If you are looking to conduct sentiment analysis on textual data in Power BI with the help of text analysis application programming interfaces, here is a procedure you can follow:
Do the Data Preparation: First and foremost, gather the text you want to analyze and store it logically. For example, use Excel, CVS, or a database. Do Away With Unwanted Extras: Make the files neat by eliminating all the unneeded elements, such as special symbols and non-critical areas of information, so they are cleaner for analysis.
Please bring in the Text Analytics API: There are many Text Analytics APIs available; you can select one of them, such as Microsoft Azure Text Analytics or Google Cloud Natural Language API. Create a profile and generate an API key for verification before accessing the Text Analytics API. In Power BI, HTTP POST requests are made to the API using Power Query. For example, in Power Query, M code can be written to send batches of text to the API, get back the sentiment scores, and add the scores to the existing dataset.

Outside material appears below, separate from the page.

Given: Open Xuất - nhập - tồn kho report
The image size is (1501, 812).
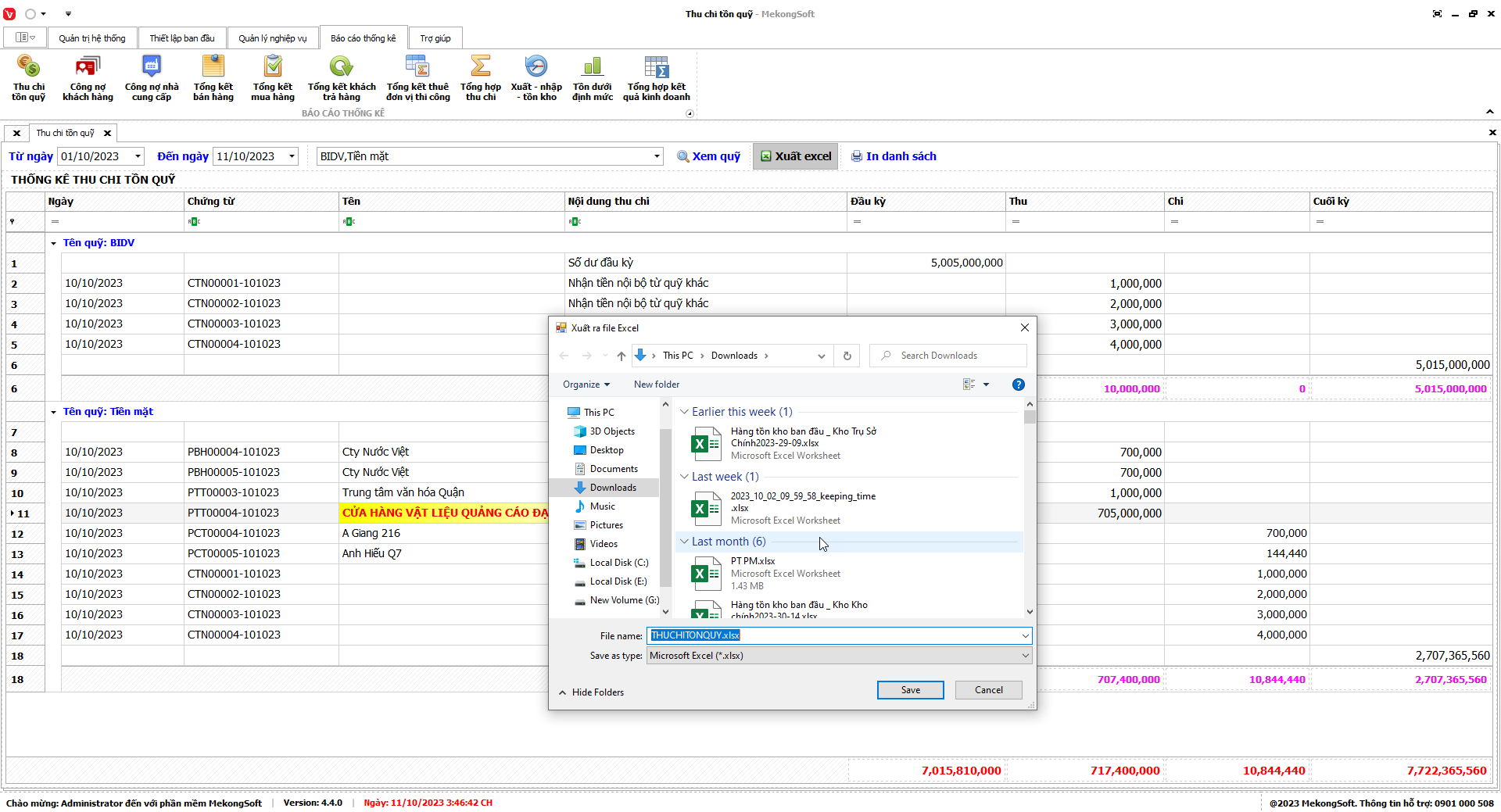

Analyze the API Responses: Use the sentiments and other useful analyses within the API return on power query. These scores may be added to your data set for further exploration in new sections.
Impressions of Sentiment Assessment: Once you have the sentiment scores, display the trends using other visual elements of Power BI, such as bar charts, line graphs, heat maps, and so on. Also, include slicers or filters to view a particular period, customer group, or category of feedback.
Execute and Update Strategy: In Power BI, create several refresh schedules that will enable you to always have the latest analysis. Ensure that API requests are made economically to avoid being cut off.
In addition to the custom strategy mentioned, which will help you save time formatting the text data, effective visualization will allow you to make sense of the text data and even bring out the trends in sentiments effectively.